KAYAK EN BENICARLO CON EL CLUB GURUGU

castillo de Peñiscola desde el mar

Este domingo he acudido a la puesta de largo de un nuevo club de kayak :el Gurugu kayak de Benicarló. El encuentro ha tenido algo de reivindicativo. Estos chicos hace tiempo que funcionan y desde bastante meses son formalmente un club. Sin embargo parece que los políticos no están por la labor de facilitarles una ubicación física, donde guardar el material , cerca del mar. Es por ello que la gente del kayak teníamos que hacernos de notar , para sensibilizar a los de turno. Y que mejor manera que acompañar a los amigos del Gurugú, en esta fiesta.

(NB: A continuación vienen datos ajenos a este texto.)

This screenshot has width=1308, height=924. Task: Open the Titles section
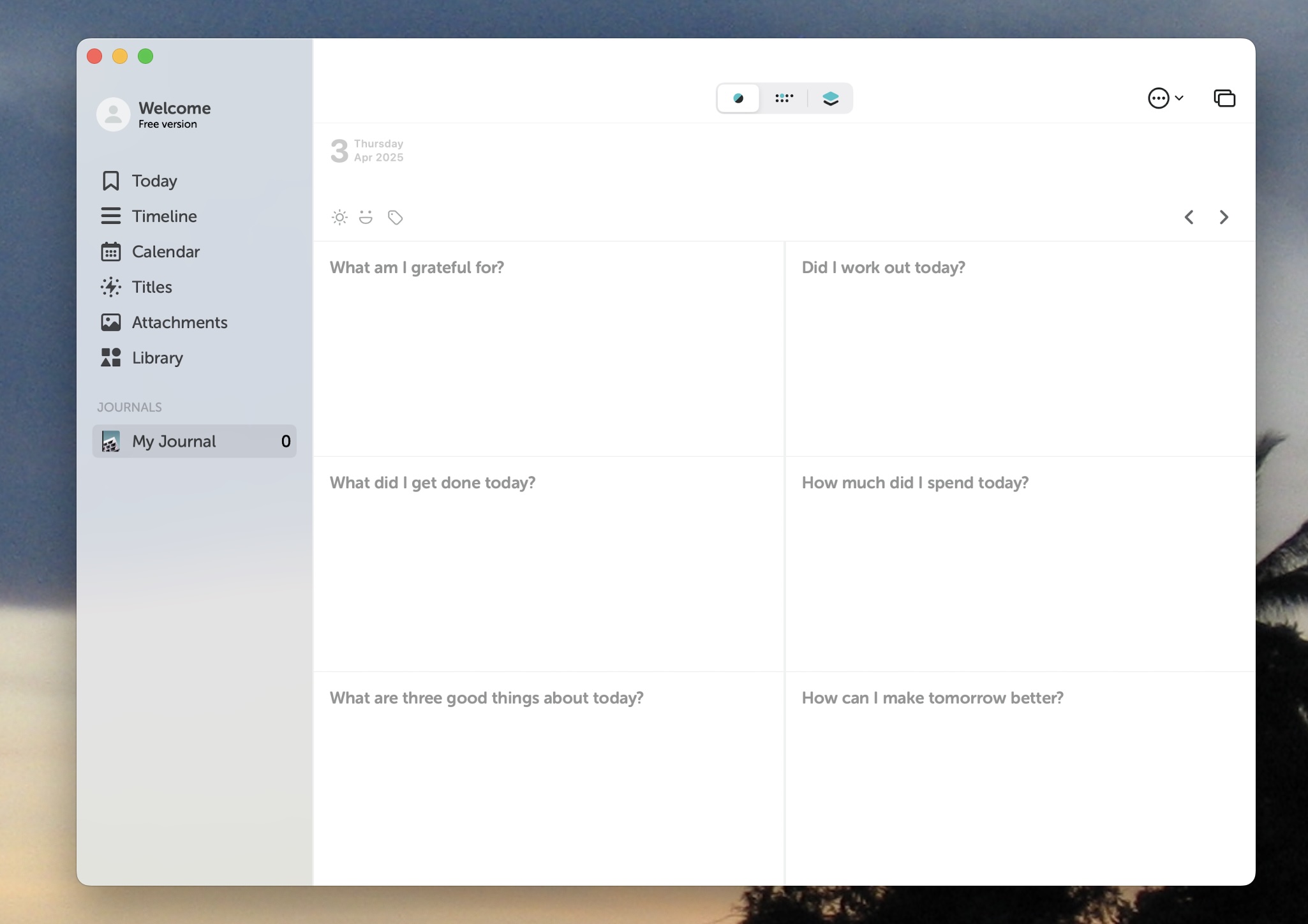point(152,287)
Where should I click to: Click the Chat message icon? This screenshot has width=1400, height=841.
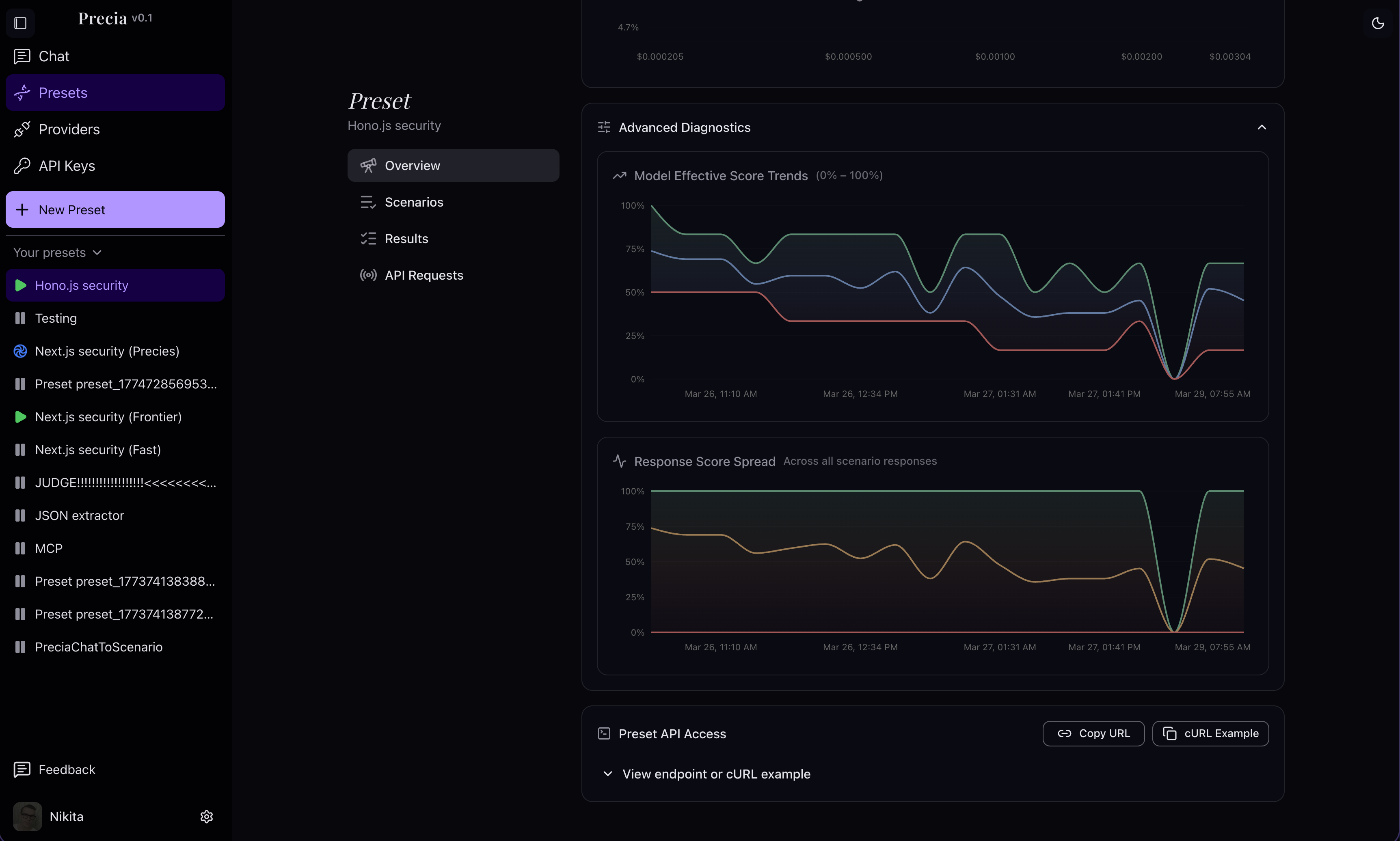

Por la parte que me toca, he pensado que era una ocasión genial para llevar a mi hijo a visitar Peñiscola, desde el mar. Dado que la travesia “oficial” salía de Benicarló para llegar a Peñiscola y regresar, he optado por una mas corta para no cansar a mi hijo. Es por ello que hemos salido desde el sur del castillo. El día era soleado (uno de los mas calurosos del año), y con una pizca de viento. El tema ha estado que me he tenido que separar bastante de los acantilados, y pasar ligero, porque el mar no estaba para jugársela con un niño.

Tras pasar el pueblo, ya hemos divisado a los compañeros en la playa. Me he alegrado mucho porque había muchos kayaks. Tras saludar a la gente, y presentarme a alguno que no conocía, nos hemos ido al mandarina club. La mayoría han ido con su pala en la mano, como si fuesen con sus lanzas. Ha sido imposible pasar inadvertidos. Tras acabar con un almuerzo propio de una bacanal romana, hemos vuelto a nuestros kayaks. Algunos han ido hasta el bufador, bajo el castillo, y otros a la marcheta hemos puesto rumbo a Benicarló. La cosa iba muy bien con un mar en su punto de divertido. Sin embargo mi hijo se ha empezado a quejar de dolor de barriga y de pis. Esto es muy típico cuando vas con niños, y hay que asumirlo. Eso si, en el futuro creo que en vez de maniobras de rescate, vamos a ensayar técnicas de evacuación. Tras el desembarco no programado nos hemos incorporado los últimos del grupo. Luego ya han venido las ganas imperiosas de hacer popó, y he tenido que vaciarme, para llegar lo antes posible a nuestro destino.

La organización nos había preparado al desembarcar un refrigerio. Ha sido una ocasión muy buena para echar unas risas, y hacer vida social la gente del kayak. Luego en el restaurante a la orilla del mar, una paella marinera (de las de verdad) con vino y cerveza ha sido el catalizador , para cerrar una jornada especial. Al menos me he vuelto casa con la sensación de que había puesto un granito de arena en un lugar y una causa interesantes.